Dans le n° 164-novembre 2024  - Plainte  17256

Différencier le temps passé au lit et le temps de sommeil

« Je dors mal », « j'ai des insomnies », 40 % des personnes âgées de plus de 75 ans se plaignent de leur sommeil. Pour la spécialiste Sylvie Royant-Parola, quand ce n'est pas pathologique, il faut regarder du côté des habitudes de vie.

Dormir la nuit et se réveiller le jour est un besoin physiologique. L'organisme est régi par le rythme circadien, c'est-à-dire un cycle de 24 heures dont le chef d'orchestre est une horloge interne, nichée dans l'hypothalamus, qui synchronise le cerveau en permanence. Le synchroniseur le plus puissant est la lumière du jour... Avec son dernier livre paru en septembre, Notre Sommeil, une urgence absolue (Odile Jacob), Sylvie Royant-Parola, psychiatre pionnière de la médecine du sommeil, tire une sonnette d'alarme parce que « l'homme déploie une énergie farouche » à vouloir contrôler ce sommeil « pour dormir quand il le veut ». Et l'écourter, comme s'il était un temps de cerveau indisponible. Travail, loisirs, écrans... la société tend au toujours moins.

Fondatrice du réseau de santé Morphée, consacré à la prise en charge des troubles du sommeil, l'autrice livre un véritable manifeste pour un sommeil écologique qui respecte les rythmes naturels et s'adapte à des besoins qui varient selon les âges de la vie et diminuent avec le vieillissement

Le grand âge ? Il faut d'abord regarder du côté des jeunes seniors. Sylvie Royant-Parola le confirme : « la retraite est une étape charnière, les gens ne travaillent plus, ils sont libres d'organiser leur temps, ils font par exemple la sieste - attention, ce n'est pas du sommeil en plus, elle entre dans le sommeil biphasique ». En revanche, si la personne sort peu - et ne bénéficie donc pas suffisamment de la lumière naturelle -, ne pratique pas d'activité physique, reste allongée au lit tout en étant éveillée (il s'agit de « clinophilie », préjudiciable au cycle veille sommeil), « ces modifications d'habitudes désynchronisent son horloge interne ».

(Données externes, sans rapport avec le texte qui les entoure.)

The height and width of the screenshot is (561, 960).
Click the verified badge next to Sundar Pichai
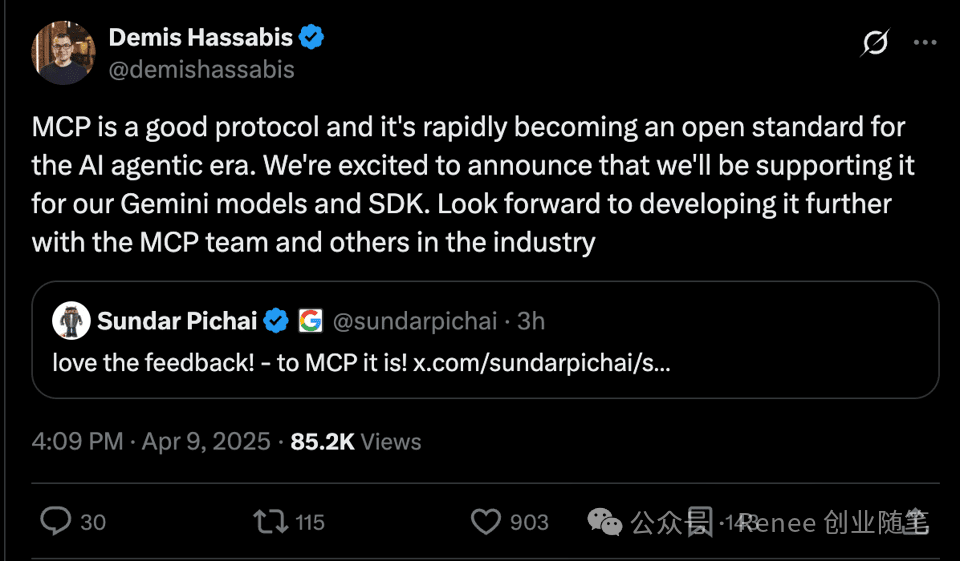pos(277,321)
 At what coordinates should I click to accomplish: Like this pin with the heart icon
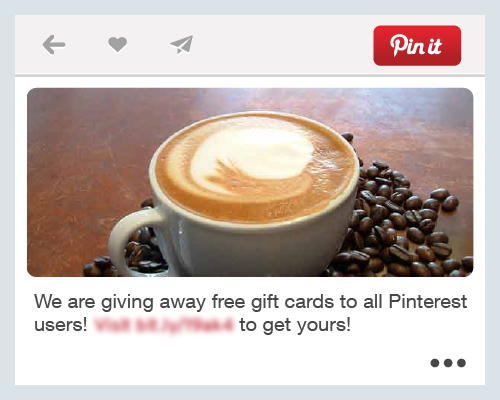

Arrive alors la plainte « Docteur, je dors mal ». Réponse fréquente ? Une prescription de somnifères qui le plus souvent n'améliorent pas les nuits mais baissent la vigilance du lendemain... L'angoisse de la solitude, de la mort, ou les effets de maladies cardiaques, respiratoires, rhumatismales, peuvent ensuite se conjuguer pour entraîner cette insomnie qu'invoquent 40 % des plus de 75 ans.

L'Agenda du sommeil

Conçu par le réseau Morphée avec la collaboration de Sylvie Royant-Parola, l'« Agenda du sommeil chez l'octogénaire », récemment actualisé, permet à la fois une autoévaluation sur une semaine par le patient âgé (y compris subjective de la qualité du sommeil et de la forme dans la journée), et une clarification de la plainte par le médecin. Il faut rechercher ensemble les modifications des habitudes avec changement du rythme de vie qui peuvent être à l'origine de difficultés d'endormissement, par exemple. Sous le tableau destiné aux relevés horaires, l'agenda propose un cas : « M. S. a pris un demi Zolpidem, il s'est couché à 19 h 30, s'est endormi à 21 h après avoir regardé la télé, a dormi jusqu'à 7h, avec sommeil entrecoupé d'un réveil  entre minuit et 1 h. M. S. s'est recouché pour la sieste à 13 h 30 et a dormi de 15 h à 16 h puis s'est levé. Son sommeil et sa forme étaient mauvais »... Auto-évalués comme mauvais, précisons-le.

Le premier impératif est donc de différencier le temps passé au lit et le temps de sommeil. En effet, une personne âgée peut se coucher tôt pour regarder la télévision ou être mise au lit tôt par un professionnel de santé. Elle peut aussi se coucher pour une sieste sans dormir du tout. Il est également important de recueillir les informations concernant les réveils prolongés de plus d'une heure et leurs motifs ainsi que le ou les médicaments pris pour dormir incluant l'automédication. « Un mauvais sommeil, quelle qu'en soit la cause, trop court ou trop long, insomnie, irrégularité des rythmes, apnées du sommeil, est un facteur de risque pour la survenue de troubles cognitifs et de maladie d'Alzheimer », écrit Sylvie Royant-Parola.